[start EXCERPTED PASSAGE]

Icons

David Hurn

October 4, 2023

The Magnum photographer has long been considered one of Britain’s most important photo reporters. The new exhibition offers insight into his multi-layered, unmistakeable oeuvre.
They obviously did not notice the photographer: deeply caught up in the notes and the script for their film, A Hard Days Night, John Lennon, Paul McCartney, Ringo Starr and George Harrison do not appear to have paid David Hurn any attention. Using his Leica, he was very discreet, and maybe The Beatles had long become accustomed to his presence, as he accompanied them during the production of the film in 1964. The same happened while they worked at EMI Studios (later to become Abbey Road Studios), when the photographer recognised the perfect moment: he could hardly have arranged the position of the four in one picture any better. Their posture, expressions, gestures: in this group photo, everything revolves around the work on a new project. It is a pictures that is deservedly considered an iconic masterpiece, and is now being exhibited at the Leica Gallery in Frankfurt. The show combines a whole series of the British photographer’s best images: further celebrities, such as Jane Fonda and Sean Connery; incomparable landscape shots and social studies in Wales, Hurn’s homeland. We see, for example, a picture of a retired man, who is joyfully trying to capture a balloon; two sheep together in an old hut, protecting themselves from the rain; and the image of two girls demonstrating their proficiency at a dance contest. Once again an ambiguous motif, it shows a social moment that can be evaluated both amusingly and critically: Hurn is much more than just a witness, he is also an interpreter of his times.

[end EXCERPTED PASSAGE]

**WHAT THE EXERCISE ASKS**
Proceed with the article on the David Hurn exhibition, picking up after its final sentence. The rows that follow play no part in this work.

[start EXTRACTED INFORMATION]

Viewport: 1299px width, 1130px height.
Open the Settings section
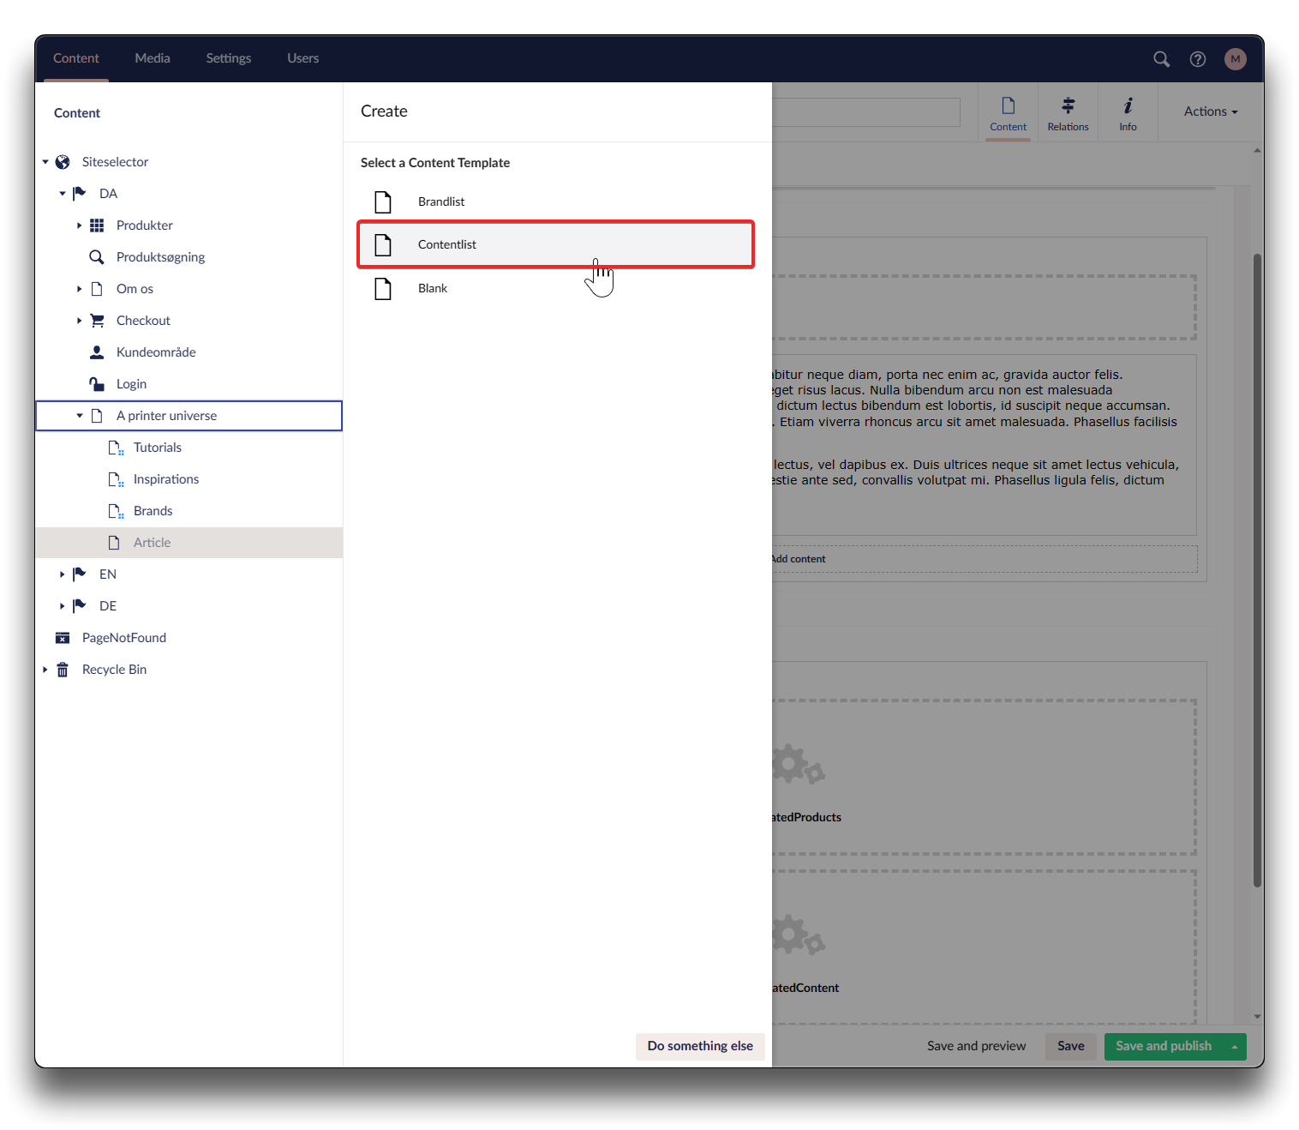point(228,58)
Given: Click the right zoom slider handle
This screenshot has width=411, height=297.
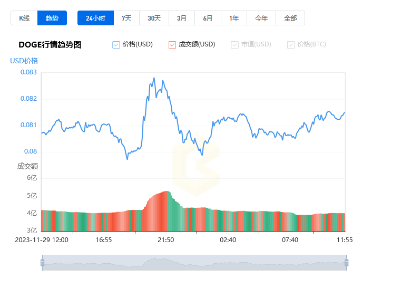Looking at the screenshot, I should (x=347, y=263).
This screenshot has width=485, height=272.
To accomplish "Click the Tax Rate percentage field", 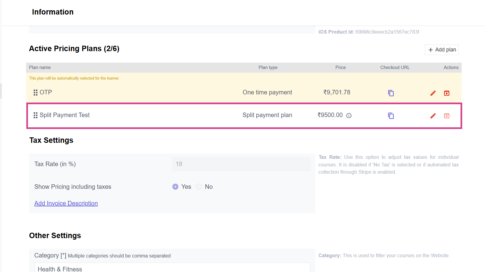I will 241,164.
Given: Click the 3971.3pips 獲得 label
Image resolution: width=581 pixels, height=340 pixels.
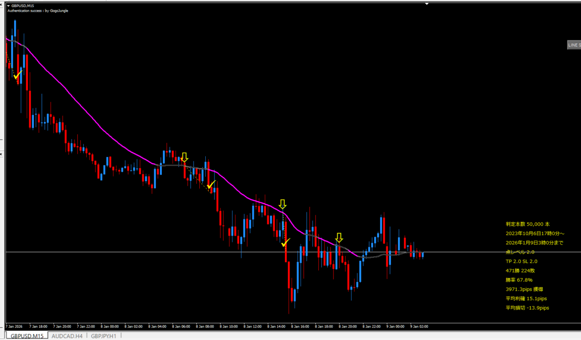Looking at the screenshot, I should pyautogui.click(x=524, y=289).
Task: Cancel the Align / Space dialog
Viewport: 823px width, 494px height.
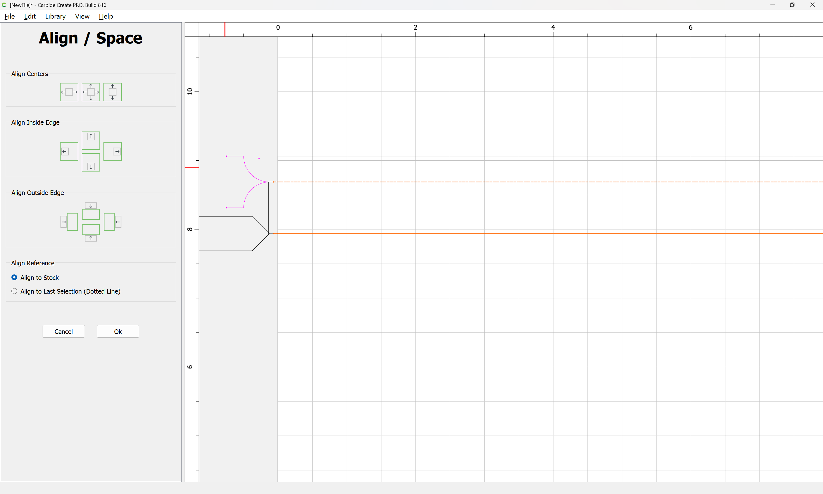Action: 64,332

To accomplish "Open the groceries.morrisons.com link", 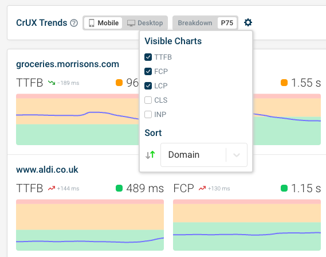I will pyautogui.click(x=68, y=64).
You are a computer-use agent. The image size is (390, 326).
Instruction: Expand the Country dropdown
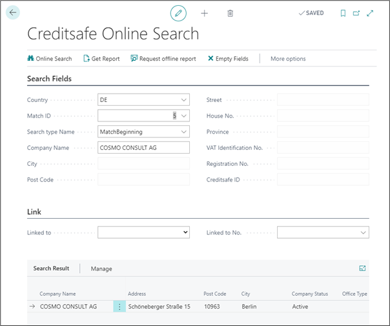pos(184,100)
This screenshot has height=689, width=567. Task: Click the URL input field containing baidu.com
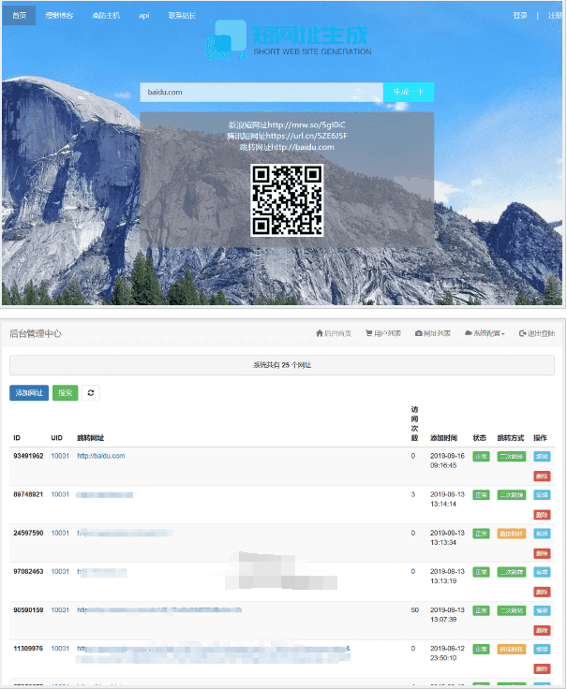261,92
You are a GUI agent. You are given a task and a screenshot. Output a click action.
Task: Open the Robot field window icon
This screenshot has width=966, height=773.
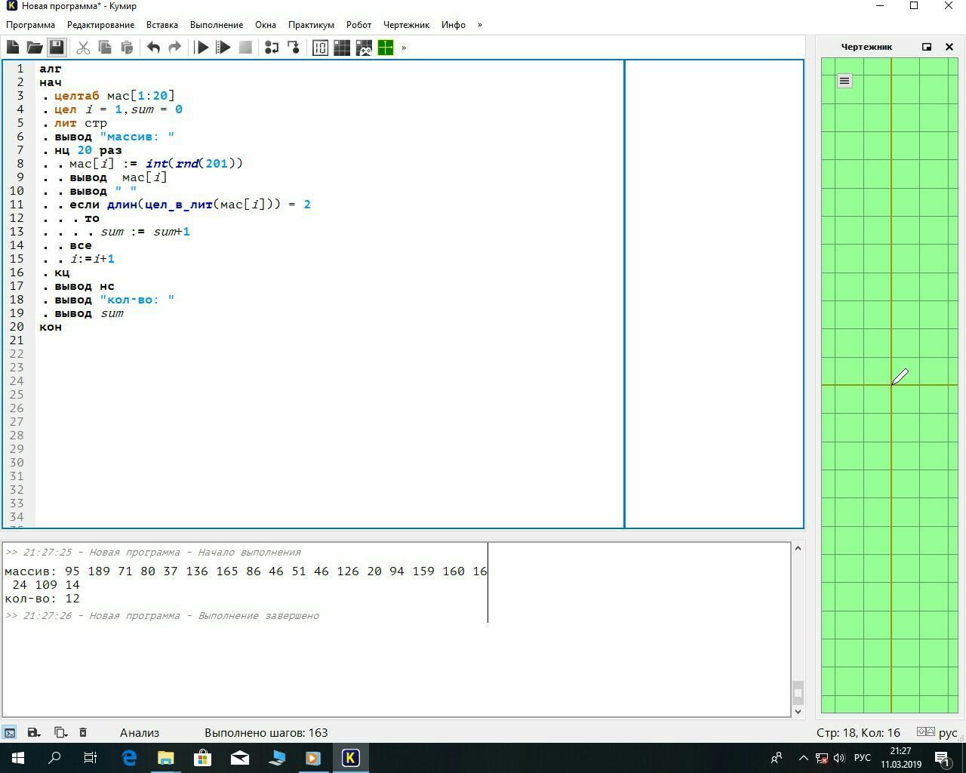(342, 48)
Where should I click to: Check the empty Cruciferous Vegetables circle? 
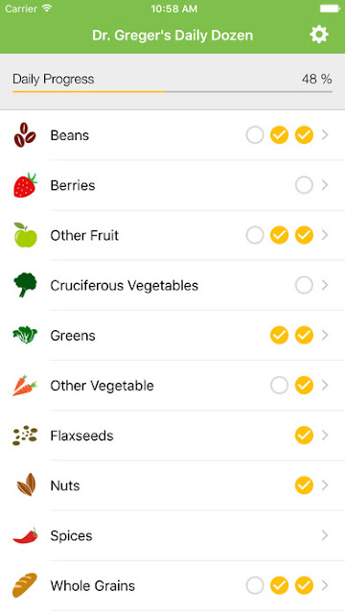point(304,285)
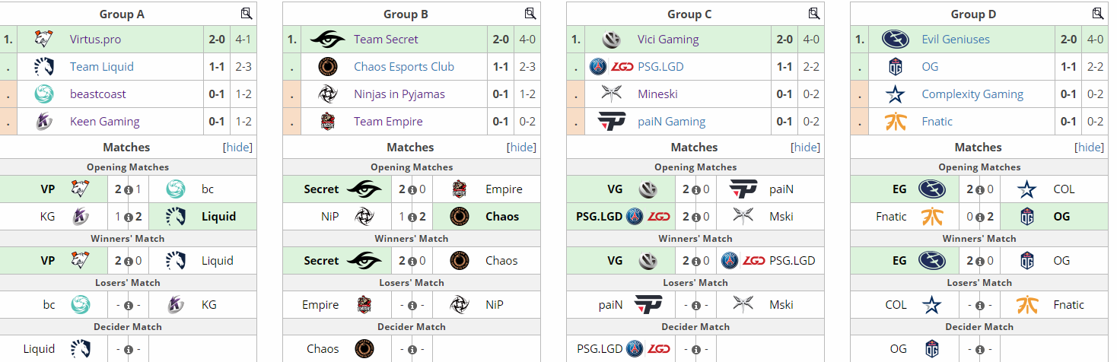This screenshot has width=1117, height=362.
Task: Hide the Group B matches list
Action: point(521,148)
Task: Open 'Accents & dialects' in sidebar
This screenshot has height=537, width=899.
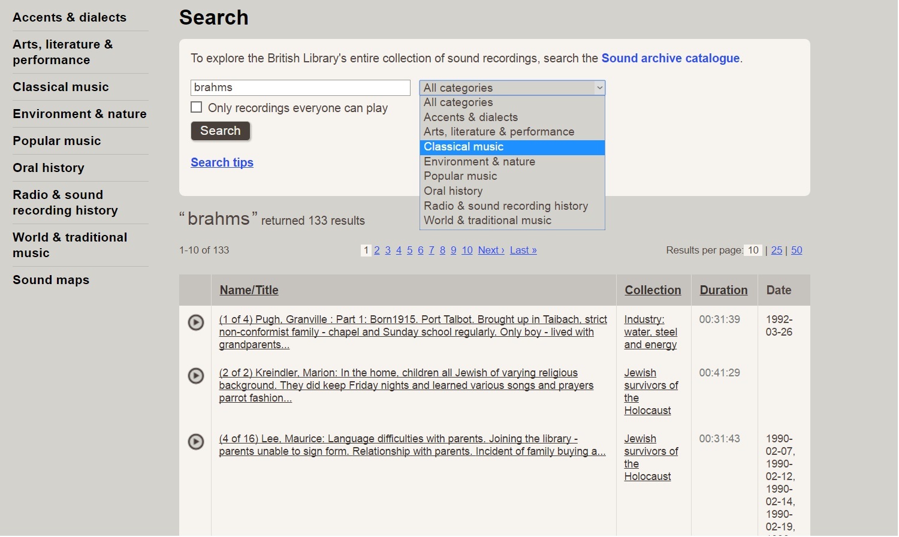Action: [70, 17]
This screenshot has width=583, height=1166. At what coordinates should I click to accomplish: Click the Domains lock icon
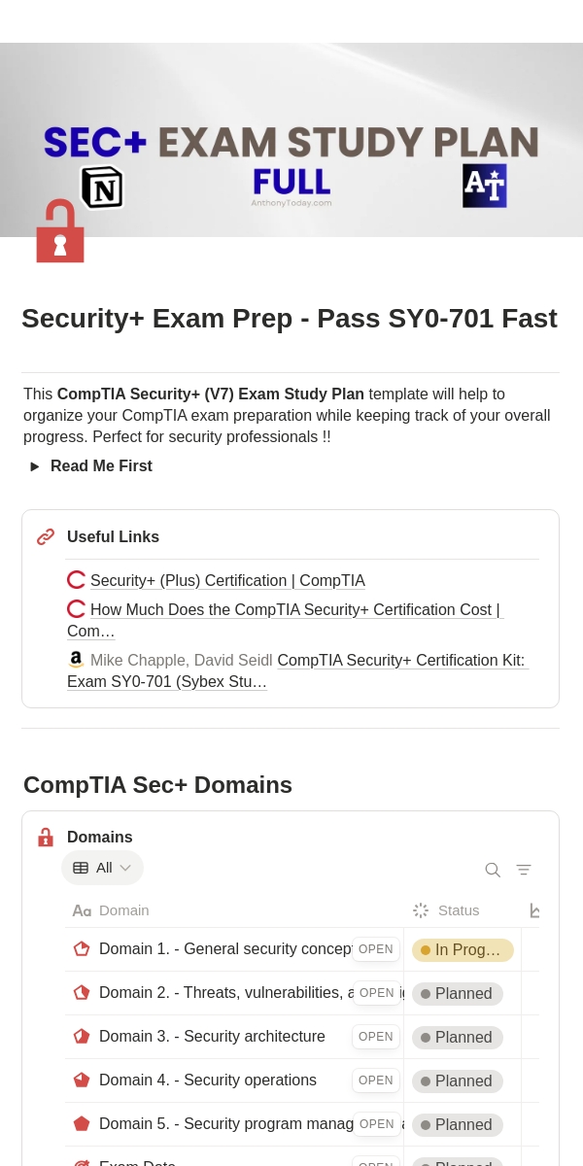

[end EXTRACTED INFORMATION]

**RESULT OF THIS TASK**
Hurn started out as a self-taught photographer. He developed his defining visual language in the fifties and sixties, combining a social attitude with artistic ambitions. Over his today close to seven decade career, Hurn repeatedly managed to capture moments with his purposeful as well as spontaneous eye, in images that also attests to his extraordinary sense of humour. His pictures often combine the bizarre from the perspective of a social historian. They are studies of society in visual form, that invite us to join him on a very personal journey through contemporary events. The best way to discover the work of the multi-award-winning photographer, is not only offered by the Frankfurt Icons exhibition, but also by a recently published photo book, David Hurn – Photographs 1955-2022.
Ulrich Rüter
All images on this page: © David Hurn / Magnum Photos 2023

LFI 7.2023+-

Find an overview of the remarkable life’s work of Leica photographer David Hurn in LFI Magazine 7.2023. More

Exhibition+-

The Icons exhibition at the Leica Gallery in Frankfurt runs from September 29, 2023 to January 13, 2024. The photo book David Hurn – Photographs 1955-2022 has been published by RRB Photobooks.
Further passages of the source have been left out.